Normalnya dalam setahun terdapat 120 juta penumpang pesawat.

Rep: Rahayu Subekti/ Red: Indira Rezkisari
Seorang penumpang pesawat menggunakan pelindung wajah duduk di ruang tunggu keberangkatan bandara El Tari Kupang, NTT, Senin (8/6/2020). Pandemi telah menyebabkan industri penerbangan mengalami keterpurukan. Proses refund tiket pesawat diperkirakan mencapai 10 juta tiap bulan selama pandemi Covid-19.
Foto: Antara Foto/Kornelis Kaha
Seorang penumpang pesawat menggunakan pelindung wajah duduk di ruang tunggu keberangkatan bandara El Tari Kupang, NTT, Senin (8/6/2020). Pandemi telah menyebabkan industri penerbangan mengalami keterpurukan. Proses refund tiket pesawat diperkirakan mencapai 10 juta tiap bulan selama pandemi Covid-19.
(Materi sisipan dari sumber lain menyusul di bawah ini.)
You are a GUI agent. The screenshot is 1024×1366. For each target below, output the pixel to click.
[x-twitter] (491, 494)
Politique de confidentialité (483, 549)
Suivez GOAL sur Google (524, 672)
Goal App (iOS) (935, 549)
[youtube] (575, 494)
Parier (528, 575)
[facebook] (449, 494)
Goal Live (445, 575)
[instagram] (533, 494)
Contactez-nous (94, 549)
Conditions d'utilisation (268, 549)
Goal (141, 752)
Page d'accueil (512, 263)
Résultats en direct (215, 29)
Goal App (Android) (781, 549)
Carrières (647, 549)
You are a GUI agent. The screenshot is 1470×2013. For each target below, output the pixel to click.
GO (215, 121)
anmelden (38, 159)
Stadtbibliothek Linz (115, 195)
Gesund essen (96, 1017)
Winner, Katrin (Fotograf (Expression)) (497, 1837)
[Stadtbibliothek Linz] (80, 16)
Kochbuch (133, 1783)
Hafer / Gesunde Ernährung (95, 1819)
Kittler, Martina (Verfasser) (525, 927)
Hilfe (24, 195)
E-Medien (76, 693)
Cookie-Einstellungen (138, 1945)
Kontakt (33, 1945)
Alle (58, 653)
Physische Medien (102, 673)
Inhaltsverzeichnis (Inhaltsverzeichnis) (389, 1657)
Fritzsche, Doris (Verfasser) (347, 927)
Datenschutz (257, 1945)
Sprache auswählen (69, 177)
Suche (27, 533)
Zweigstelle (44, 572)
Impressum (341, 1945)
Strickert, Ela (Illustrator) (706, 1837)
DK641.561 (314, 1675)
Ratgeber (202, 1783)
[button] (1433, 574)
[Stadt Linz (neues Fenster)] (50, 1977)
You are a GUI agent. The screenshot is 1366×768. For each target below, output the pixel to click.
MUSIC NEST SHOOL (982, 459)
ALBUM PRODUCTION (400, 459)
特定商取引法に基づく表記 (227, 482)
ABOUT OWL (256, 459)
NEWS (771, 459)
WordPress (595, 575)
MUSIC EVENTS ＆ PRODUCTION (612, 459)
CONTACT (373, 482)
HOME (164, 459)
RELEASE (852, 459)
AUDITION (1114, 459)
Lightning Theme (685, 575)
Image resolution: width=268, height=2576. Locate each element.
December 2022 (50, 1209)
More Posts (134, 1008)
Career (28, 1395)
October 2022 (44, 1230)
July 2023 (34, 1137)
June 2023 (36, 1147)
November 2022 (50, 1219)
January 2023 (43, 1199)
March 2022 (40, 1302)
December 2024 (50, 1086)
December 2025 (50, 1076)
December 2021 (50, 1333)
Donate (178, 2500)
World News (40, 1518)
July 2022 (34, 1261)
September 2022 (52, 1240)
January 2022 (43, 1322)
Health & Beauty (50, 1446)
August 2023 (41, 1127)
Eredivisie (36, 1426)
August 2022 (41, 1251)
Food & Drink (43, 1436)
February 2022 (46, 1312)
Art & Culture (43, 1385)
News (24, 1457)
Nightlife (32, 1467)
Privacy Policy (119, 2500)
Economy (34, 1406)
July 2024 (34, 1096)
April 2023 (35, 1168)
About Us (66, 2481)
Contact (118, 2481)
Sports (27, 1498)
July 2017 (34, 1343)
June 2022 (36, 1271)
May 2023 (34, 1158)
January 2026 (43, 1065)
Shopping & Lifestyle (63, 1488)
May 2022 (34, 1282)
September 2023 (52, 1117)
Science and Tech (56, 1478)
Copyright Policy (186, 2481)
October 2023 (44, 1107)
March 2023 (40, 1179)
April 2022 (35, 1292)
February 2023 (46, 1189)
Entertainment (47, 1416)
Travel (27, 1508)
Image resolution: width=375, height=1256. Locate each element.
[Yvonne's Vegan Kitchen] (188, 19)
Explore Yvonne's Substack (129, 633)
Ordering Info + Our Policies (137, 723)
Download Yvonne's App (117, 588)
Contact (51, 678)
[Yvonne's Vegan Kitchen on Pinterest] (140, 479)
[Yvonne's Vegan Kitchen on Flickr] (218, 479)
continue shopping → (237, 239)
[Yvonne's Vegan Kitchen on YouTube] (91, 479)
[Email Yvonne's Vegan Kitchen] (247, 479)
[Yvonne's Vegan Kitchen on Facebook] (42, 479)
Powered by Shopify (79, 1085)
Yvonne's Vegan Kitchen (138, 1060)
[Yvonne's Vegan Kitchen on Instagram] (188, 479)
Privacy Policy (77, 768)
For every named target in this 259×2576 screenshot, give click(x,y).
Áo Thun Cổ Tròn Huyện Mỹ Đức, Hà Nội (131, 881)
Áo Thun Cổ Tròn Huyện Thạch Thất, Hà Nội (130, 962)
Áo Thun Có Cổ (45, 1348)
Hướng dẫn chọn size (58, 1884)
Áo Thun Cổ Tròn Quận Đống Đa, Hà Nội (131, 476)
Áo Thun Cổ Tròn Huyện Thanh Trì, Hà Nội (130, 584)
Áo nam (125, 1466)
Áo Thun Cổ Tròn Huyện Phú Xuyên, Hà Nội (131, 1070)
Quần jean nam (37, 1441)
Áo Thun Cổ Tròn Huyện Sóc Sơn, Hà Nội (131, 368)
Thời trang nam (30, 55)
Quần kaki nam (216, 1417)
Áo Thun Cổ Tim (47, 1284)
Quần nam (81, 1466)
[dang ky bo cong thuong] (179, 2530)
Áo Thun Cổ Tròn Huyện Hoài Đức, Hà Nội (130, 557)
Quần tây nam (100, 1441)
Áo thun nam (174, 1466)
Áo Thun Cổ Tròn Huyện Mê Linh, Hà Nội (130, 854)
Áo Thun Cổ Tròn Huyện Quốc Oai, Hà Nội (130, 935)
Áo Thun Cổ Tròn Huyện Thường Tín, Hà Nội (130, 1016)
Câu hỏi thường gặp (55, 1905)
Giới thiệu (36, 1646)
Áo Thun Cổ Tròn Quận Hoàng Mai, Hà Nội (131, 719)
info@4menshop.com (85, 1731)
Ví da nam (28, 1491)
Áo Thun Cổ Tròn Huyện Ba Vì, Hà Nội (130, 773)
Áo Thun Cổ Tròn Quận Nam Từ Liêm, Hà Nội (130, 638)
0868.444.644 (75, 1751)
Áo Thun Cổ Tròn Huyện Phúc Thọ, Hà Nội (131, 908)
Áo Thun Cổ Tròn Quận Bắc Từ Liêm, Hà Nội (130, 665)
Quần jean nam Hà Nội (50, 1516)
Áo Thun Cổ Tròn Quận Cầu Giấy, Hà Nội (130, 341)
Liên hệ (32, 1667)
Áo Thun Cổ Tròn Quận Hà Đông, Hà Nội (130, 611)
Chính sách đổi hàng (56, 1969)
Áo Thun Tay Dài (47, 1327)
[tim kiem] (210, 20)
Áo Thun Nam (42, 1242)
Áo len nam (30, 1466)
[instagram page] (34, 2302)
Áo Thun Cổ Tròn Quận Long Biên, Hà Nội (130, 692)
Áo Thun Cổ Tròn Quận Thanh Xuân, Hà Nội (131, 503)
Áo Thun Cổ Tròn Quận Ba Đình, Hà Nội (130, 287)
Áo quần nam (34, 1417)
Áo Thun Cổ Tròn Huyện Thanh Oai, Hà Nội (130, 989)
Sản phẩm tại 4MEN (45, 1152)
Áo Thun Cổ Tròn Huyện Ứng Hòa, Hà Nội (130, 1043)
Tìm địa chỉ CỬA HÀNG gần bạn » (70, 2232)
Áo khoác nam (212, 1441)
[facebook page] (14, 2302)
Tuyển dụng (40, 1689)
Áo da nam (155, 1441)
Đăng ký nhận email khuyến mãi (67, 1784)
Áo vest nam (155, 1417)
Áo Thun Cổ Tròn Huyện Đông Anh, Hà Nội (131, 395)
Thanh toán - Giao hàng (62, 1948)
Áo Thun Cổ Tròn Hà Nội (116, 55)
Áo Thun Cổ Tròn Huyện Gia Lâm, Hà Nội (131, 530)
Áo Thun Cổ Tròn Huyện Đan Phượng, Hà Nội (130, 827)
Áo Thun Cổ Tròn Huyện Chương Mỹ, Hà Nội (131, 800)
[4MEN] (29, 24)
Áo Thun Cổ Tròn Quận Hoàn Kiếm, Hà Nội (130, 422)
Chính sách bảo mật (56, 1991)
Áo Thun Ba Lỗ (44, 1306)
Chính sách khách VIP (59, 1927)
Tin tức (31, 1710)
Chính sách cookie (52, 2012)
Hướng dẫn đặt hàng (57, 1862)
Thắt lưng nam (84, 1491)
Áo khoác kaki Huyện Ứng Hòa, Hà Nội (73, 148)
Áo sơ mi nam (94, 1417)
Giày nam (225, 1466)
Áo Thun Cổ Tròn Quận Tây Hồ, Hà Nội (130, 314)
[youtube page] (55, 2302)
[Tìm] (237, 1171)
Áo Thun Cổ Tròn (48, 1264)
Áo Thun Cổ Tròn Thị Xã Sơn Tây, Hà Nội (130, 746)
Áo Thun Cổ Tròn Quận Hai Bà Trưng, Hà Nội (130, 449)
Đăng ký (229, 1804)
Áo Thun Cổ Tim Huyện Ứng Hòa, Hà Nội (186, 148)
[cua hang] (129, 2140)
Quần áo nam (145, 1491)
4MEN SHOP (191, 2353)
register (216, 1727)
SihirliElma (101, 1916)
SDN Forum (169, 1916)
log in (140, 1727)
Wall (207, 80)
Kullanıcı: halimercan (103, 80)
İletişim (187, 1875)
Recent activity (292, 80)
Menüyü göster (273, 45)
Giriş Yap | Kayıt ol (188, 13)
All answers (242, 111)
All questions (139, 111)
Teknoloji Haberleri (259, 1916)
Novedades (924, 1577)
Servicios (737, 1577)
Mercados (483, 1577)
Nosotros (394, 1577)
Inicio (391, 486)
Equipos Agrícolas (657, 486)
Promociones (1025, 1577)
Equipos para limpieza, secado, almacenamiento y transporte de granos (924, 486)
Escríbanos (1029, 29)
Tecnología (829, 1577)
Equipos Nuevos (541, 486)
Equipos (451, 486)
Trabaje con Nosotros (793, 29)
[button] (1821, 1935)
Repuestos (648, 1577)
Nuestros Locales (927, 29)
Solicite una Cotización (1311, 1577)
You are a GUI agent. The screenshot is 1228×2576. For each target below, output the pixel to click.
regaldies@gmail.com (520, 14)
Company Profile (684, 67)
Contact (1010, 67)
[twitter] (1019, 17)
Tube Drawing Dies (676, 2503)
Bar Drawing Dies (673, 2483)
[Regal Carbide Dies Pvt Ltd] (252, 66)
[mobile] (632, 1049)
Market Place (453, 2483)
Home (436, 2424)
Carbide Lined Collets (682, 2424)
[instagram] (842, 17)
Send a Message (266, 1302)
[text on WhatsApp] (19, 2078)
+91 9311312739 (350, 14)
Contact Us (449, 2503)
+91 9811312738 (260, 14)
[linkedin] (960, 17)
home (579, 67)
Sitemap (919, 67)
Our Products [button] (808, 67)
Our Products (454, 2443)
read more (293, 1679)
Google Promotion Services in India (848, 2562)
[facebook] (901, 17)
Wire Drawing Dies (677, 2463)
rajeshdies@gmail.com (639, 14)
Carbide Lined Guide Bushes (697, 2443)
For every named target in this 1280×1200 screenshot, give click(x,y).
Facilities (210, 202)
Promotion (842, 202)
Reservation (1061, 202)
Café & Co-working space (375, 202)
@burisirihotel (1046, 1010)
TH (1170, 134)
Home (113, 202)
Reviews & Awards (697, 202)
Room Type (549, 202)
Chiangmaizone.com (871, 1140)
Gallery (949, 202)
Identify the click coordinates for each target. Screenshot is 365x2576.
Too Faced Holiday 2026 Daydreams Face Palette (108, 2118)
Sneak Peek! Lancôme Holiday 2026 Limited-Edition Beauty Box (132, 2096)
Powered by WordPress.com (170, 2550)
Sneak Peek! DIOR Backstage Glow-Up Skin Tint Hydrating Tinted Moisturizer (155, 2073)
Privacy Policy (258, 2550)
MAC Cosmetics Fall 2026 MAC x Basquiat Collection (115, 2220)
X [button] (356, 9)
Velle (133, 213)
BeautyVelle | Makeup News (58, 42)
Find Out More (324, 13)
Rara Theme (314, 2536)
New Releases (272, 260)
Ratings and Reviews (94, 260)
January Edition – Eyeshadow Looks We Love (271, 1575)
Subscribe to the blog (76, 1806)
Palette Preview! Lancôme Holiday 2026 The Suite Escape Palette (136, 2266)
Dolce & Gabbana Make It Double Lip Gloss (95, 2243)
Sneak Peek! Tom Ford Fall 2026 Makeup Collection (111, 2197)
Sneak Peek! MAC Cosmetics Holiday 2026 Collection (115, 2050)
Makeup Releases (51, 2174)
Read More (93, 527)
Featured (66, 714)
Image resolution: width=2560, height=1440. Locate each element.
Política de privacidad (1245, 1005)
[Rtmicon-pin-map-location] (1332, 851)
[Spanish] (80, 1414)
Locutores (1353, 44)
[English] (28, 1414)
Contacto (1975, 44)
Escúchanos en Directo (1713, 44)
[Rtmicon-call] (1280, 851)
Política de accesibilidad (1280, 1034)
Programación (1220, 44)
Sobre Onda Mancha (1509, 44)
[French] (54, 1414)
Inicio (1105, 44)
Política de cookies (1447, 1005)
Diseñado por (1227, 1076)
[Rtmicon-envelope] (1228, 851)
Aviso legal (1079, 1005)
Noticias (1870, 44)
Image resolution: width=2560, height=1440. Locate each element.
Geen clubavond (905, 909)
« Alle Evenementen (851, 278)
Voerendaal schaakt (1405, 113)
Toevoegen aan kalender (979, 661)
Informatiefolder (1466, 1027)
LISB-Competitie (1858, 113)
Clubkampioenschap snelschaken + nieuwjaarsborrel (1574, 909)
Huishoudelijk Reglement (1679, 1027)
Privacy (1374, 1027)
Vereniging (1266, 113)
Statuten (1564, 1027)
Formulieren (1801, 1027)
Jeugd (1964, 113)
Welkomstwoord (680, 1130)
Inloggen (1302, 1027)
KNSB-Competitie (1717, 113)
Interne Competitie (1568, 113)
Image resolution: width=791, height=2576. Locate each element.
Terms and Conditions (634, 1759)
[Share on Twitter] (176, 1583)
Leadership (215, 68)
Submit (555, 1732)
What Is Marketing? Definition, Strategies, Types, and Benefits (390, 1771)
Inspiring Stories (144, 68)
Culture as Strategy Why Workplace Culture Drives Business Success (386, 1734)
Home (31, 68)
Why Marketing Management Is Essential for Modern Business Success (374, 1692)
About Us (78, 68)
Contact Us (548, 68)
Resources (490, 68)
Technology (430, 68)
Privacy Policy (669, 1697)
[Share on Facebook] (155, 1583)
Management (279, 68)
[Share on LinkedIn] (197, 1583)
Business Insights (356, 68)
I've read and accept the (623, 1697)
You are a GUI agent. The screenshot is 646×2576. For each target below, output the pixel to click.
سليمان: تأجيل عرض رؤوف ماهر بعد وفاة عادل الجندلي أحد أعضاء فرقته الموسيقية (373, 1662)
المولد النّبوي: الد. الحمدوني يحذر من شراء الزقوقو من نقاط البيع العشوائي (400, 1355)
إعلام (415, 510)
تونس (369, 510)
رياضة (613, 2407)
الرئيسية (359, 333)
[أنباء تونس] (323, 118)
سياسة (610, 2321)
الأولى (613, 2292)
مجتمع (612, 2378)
REPUBLIKA.CO.ID, JAKARTA – Banyaknya penerbangan yang dibatalkan sejak pandemi Covid-19 terjadi membuat maskapai harus melakukan refund atau pengembalian uang tiket kepada calon penumpangnya. Pengamat penerbangan Gerry Soejatman memprediksi secara total proses pengembalian uang tiket pesawat bisa mencapai 10 juta tiket setiap bulannya.

Gerry menjelaskan prediksi tersebut muncul dengan berdasarkan rata-rata refund tiket saat penerbangan masih beroperasi normal sebelum pandemi Covid-19. “Kondisi normal itu yang refund hanya satu persen dari tiket yang ada,” kata Gerry dalam diskusi virtual, Kamis (18/6).

Baca Juga

 

Dia menjelaskan, dalam setahun terdapat 120 juta penumpang pesawat yang berarti terdapat sekitar 100 ribu tiket per bulan yang mengalami refund. Setelah pembatalan penerbangan saat pandemi Covid-19 terjadi, Gerry memprediksi jumlah refund tiket dalam kondisi normal tersebut dapat bertambah berkali lipat hingga 10 juta tiket setiap bulannya.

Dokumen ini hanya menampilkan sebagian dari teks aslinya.